(Extracted data):
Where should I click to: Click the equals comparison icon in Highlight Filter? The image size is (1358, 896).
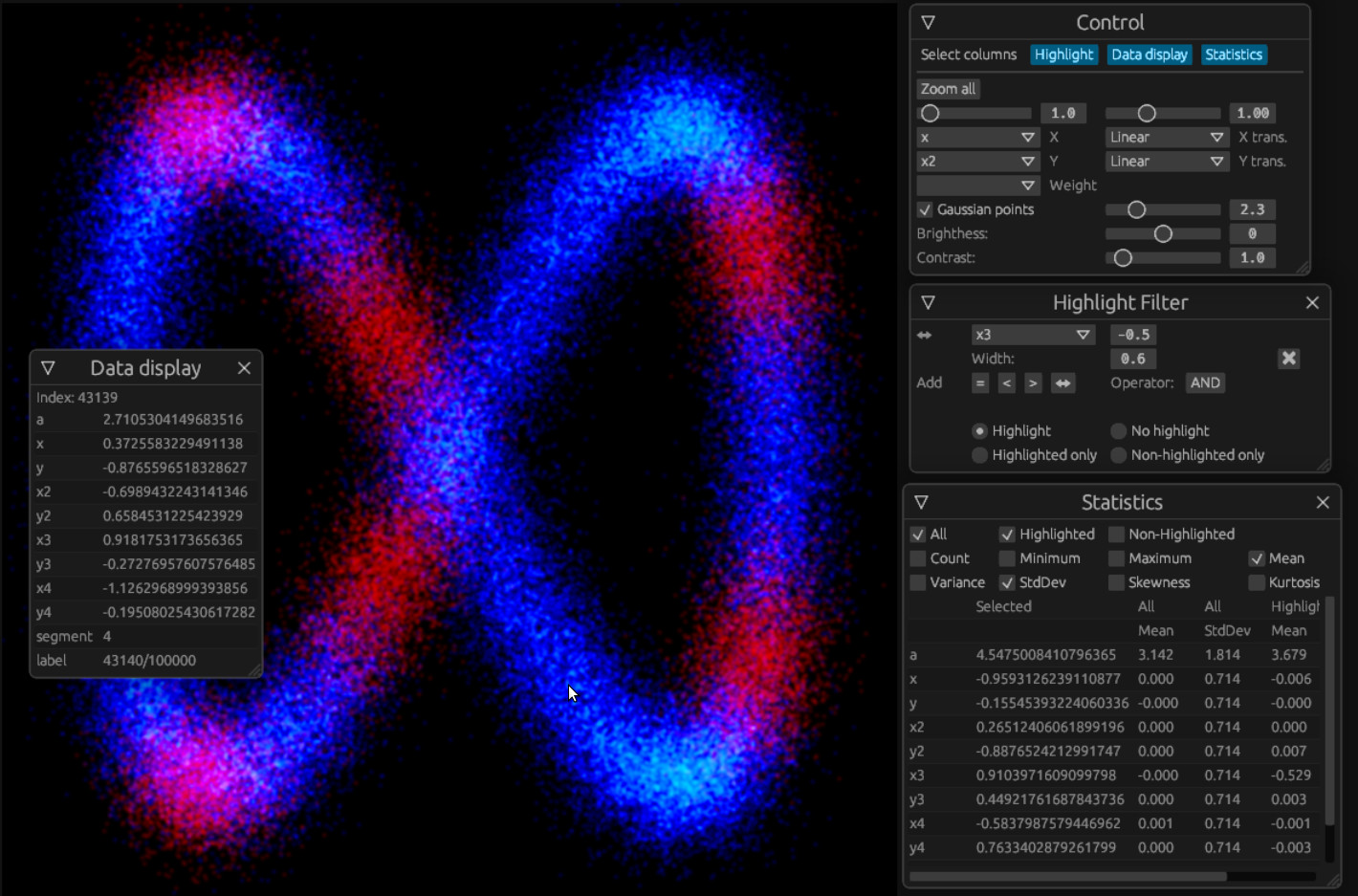click(979, 382)
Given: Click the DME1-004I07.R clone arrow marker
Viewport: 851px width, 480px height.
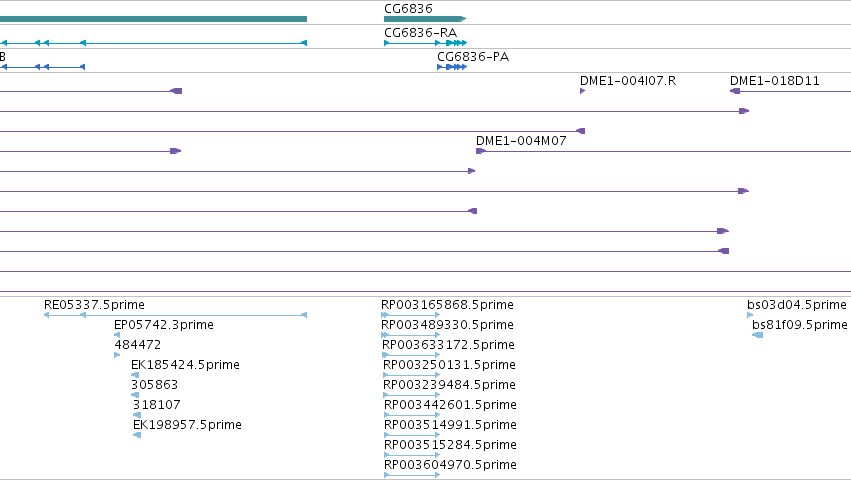Looking at the screenshot, I should 582,91.
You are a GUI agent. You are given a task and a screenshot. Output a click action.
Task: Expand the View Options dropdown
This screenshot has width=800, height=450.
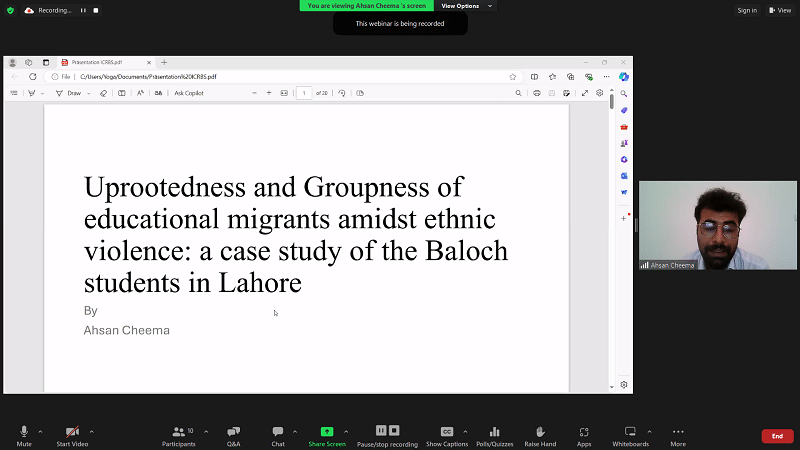[x=466, y=6]
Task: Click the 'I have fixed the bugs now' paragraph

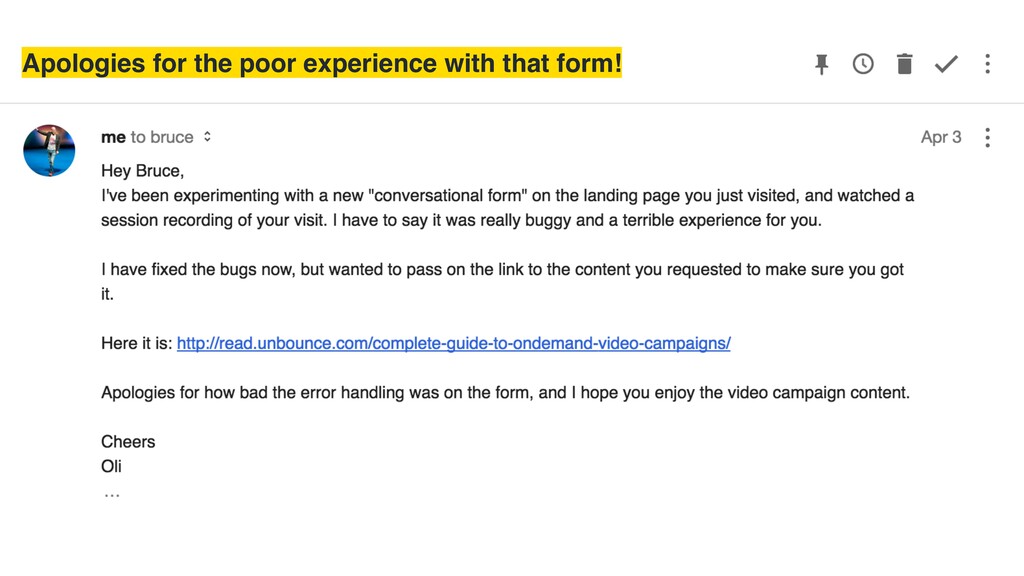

(Aim of the exercise):
Retype the records above exactly, starting at the line that contains "Given: Click the" and going through the last line, and leave out any pictures.

(Response for this exercise):
Given: Click the DME1-004I07.R clone arrow marker
Viewport: 851px width, 480px height.
Looking at the screenshot, I should 582,91.
You are a GUI agent. You are given a task and a screenshot. Output a click action.
Task: Expand the View Options dropdown
This screenshot has width=800, height=450.
[x=466, y=6]
Task: Click the 'I have fixed the bugs now' paragraph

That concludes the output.